| Task item |
Among the entries, find each line that includes the string "tool" and list it.

| Listed records |

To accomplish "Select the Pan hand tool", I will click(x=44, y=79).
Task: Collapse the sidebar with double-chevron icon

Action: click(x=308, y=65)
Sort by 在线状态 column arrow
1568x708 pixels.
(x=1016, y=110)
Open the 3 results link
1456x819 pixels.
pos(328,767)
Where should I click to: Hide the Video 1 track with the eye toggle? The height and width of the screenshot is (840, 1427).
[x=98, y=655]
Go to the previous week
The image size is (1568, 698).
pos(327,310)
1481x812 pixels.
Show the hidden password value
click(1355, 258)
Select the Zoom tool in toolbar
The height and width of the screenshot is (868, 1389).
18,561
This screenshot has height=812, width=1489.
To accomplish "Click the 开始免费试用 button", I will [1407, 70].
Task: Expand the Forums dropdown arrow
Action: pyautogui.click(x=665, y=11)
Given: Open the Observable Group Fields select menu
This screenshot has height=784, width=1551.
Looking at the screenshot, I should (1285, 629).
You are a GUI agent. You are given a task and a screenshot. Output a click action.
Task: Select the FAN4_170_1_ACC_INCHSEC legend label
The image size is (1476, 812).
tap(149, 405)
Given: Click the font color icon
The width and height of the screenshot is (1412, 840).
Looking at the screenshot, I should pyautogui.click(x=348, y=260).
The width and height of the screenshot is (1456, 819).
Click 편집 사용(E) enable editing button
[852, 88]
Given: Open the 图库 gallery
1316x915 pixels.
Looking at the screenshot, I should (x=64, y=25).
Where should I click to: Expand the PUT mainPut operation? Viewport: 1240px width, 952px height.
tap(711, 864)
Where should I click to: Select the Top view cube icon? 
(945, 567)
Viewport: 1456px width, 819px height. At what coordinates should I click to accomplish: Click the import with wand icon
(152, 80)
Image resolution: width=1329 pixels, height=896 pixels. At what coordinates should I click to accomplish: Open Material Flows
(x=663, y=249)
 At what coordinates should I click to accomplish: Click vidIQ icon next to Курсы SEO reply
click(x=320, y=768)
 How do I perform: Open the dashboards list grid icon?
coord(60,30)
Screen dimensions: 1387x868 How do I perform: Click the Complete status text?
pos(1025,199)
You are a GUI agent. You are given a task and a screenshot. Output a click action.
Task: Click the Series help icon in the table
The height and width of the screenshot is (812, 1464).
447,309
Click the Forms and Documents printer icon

| Output below |
To accomplish "Select the Pan hand tool", I will click(x=44, y=79).
Select the Zoom tool in toolbar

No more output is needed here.